Over the last few years we’ve seen a number of modestly budgeted middlebrow Tyler Perry-inspired comedies like This Christmas and The Perfect Holiday about African-American families reuniting for the yuletide season. Finally somebody recognized that other minority groups also like to gather their families together over Christmas. Thus we have the Latin-flavored dramedy Nothing Like the Holidays, which mostly just fills an empty niche, though it accomplishes one thing that’s rather amazing.

The movie centers around Ediberto “Edy” Rodriguez (Alfred Molina), the Puerto Rican owner of a bodega in the Humboldt Park area of Chicago. For the first time in three years, all three of his grown children are back in town for Christmas: Mauricio (John Leguizamo), a well-off Wall Street type negotiating with his wife (Debra Messing) about the best time to have a baby; Roxanna (Vanessa Ferlito), a mightily struggling Hollywood actress who’s wondering if she’s chosen the wrong career; and Jesse (Freddy Rodríguez), a soldier who’s just finished his tour in Iraq. The warm feelings of the reunion are soon exploded when Edy’s wife Anna (Elizabeth Peña) suddenly announces she wants a divorce after 36 years of marriage.

The various plotlines are all dully familiar from other Christmas family reunion movies: Ediberto is hiding a secret from everyone else, one of his employees (Jay Hernandez) threatens to lapse back into his former life of crime, and Jesse tries to reconnect with an ex-girlfriend (Melonie Diaz) who has moved on. There’s also a running gag about the Rodriguez men’s futile attempts to remove a gnarled old tree from Edy’s front yard. It all goes down smoothly and without much in the way of surprises. The most memorable bits are Luis Guzmán’s turn as a family friend who’s a vain, middle-aged player and some odd bits of cultural specificity, like when his siblings refer to Mauricio’s future mixed-race kids as “Sorta Ricans.”

The one true distinguishing mark of Nothing Like the Holidays is the physically and emotionally scarred presence of Jesse at the festivities. On paper, this tormented, guilt-ridden character would seem likely to put a damper on the movie’s Christmas cheer.
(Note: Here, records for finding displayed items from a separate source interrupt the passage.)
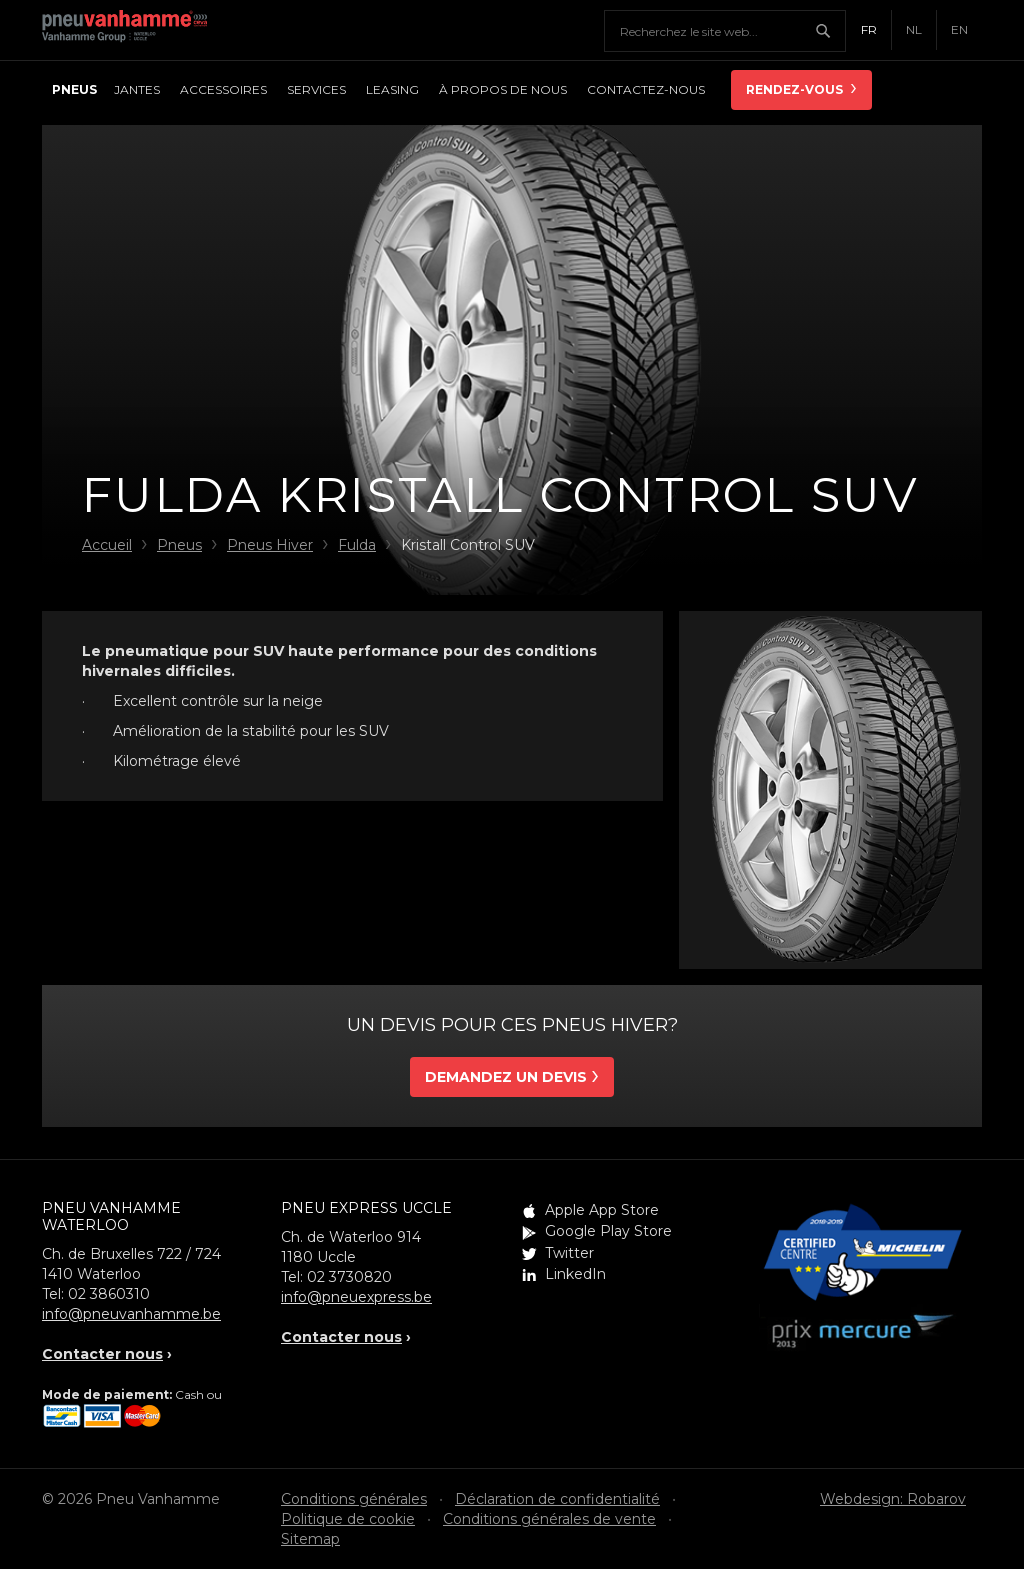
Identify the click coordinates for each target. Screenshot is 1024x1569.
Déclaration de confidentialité (557, 1499)
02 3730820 (349, 1277)
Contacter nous (102, 1354)
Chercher (830, 31)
Yet director Alfredo de Villa handles this delicate subplot with a sensitive touch, and the diminutive, intense Rodríguez gives a finely calibrated performance – visibly numbed by the family chatter, Jesse snaps to alertness and joins in the laughter when something funny happens to somebody else. Because of their work, this character exists in all his full-blooded suffering without overwhelming the cozy comedy going on around him. It’s a near-miraculous achievement for this otherwise cookie-cutter movie. ‘Tis the season to celebrate small wonders.